**Records for the exercise:**
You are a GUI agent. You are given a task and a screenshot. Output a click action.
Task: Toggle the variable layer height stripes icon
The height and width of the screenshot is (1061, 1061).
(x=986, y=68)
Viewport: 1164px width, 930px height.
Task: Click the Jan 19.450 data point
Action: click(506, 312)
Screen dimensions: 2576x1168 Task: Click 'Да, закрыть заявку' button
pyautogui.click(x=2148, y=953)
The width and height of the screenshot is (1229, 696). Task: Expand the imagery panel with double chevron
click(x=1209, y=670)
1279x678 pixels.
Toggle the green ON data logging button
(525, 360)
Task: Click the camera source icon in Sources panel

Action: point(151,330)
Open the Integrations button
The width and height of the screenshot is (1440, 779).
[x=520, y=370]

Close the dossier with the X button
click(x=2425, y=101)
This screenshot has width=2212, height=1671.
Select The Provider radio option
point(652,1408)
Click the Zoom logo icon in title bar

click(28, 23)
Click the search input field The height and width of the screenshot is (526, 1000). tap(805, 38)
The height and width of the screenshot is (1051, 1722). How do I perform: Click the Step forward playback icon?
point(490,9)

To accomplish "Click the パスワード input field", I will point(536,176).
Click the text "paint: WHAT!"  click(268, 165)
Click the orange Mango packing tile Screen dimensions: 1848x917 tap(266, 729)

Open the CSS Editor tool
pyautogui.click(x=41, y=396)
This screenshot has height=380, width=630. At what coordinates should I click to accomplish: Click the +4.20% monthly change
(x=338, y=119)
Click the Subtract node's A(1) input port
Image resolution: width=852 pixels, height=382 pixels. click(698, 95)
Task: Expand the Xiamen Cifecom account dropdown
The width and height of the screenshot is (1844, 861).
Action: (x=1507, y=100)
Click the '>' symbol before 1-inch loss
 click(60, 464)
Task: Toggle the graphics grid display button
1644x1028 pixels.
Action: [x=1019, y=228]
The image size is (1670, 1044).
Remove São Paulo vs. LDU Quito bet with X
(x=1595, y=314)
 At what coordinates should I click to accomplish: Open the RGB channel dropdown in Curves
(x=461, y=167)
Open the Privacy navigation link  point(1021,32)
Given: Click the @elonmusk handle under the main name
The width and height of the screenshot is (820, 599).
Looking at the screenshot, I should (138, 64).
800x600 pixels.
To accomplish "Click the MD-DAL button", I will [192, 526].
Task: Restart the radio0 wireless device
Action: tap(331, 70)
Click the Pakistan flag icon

**The request:** Count how many lines in the items above contain the string "data". Reply with the number alone.

**Task result:** 2